[Collected data]
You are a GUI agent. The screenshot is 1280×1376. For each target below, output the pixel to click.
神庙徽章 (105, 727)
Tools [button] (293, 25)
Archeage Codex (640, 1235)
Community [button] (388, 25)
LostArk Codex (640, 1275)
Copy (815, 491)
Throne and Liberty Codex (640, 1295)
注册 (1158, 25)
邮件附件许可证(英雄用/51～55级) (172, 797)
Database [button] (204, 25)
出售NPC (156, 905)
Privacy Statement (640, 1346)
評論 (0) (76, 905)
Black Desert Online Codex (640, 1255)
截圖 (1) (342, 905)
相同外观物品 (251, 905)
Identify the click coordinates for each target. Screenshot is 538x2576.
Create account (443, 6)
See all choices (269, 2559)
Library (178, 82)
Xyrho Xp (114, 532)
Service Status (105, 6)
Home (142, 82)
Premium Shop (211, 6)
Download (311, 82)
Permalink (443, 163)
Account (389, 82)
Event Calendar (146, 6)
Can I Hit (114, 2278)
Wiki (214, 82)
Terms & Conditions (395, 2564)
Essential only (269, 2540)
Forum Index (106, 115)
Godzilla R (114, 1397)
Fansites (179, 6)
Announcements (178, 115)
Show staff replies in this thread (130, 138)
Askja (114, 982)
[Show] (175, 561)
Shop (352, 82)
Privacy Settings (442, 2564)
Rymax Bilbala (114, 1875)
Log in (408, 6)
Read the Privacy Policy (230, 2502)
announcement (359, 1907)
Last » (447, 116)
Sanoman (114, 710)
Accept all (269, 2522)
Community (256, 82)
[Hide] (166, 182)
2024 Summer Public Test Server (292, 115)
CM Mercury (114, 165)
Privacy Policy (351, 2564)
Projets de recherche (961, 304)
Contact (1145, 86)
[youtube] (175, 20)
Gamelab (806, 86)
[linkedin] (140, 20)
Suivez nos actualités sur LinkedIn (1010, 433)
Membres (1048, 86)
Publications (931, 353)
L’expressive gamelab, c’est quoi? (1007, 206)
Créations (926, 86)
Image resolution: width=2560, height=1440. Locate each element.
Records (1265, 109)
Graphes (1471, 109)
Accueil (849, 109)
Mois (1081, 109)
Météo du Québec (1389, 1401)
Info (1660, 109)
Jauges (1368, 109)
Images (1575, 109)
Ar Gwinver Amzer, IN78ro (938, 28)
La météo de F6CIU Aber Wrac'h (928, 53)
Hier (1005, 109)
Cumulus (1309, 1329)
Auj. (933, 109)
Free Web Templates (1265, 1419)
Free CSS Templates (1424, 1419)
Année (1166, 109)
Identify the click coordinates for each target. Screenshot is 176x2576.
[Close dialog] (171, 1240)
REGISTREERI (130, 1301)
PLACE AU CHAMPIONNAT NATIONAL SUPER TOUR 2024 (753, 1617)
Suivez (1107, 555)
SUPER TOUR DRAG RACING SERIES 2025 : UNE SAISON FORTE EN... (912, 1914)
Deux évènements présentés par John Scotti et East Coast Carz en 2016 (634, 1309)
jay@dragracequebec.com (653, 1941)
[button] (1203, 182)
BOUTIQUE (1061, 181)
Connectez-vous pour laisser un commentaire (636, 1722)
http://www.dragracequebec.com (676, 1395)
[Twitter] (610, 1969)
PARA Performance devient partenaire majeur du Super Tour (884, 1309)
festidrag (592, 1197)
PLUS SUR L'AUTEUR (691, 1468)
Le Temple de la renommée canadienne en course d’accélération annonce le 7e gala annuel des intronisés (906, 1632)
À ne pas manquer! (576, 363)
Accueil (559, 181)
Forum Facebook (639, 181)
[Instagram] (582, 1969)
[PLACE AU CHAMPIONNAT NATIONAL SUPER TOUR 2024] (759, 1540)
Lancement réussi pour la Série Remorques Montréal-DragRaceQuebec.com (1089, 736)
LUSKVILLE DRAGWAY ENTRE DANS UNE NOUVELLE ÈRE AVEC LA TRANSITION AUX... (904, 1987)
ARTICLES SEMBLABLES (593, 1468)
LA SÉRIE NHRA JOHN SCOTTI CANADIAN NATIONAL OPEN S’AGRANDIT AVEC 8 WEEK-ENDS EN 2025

BRIEF: Which lines of the entries above contain the word "Codex"? Copy each of them.

COMPLETED EXERCISE:
Archeage Codex (640, 1235)
LostArk Codex (640, 1275)
Throne and Liberty Codex (640, 1295)
Black Desert Online Codex (640, 1255)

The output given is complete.